→ What you should do
Retype the records exactly, with nothing added or dropped.

_ _ _ _

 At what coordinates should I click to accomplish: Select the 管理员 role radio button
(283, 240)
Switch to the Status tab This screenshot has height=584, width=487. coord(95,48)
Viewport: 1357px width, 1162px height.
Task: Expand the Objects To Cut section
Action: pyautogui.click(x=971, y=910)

_ _ _ _

→ Answer section
 At what coordinates should I click to accomplish: Select the 管理员 role radio button
(283, 240)
Switch to the Status tab This screenshot has height=584, width=487. coord(95,48)
Viewport: 1357px width, 1162px height.
Task: Expand the Objects To Cut section
Action: pyautogui.click(x=971, y=910)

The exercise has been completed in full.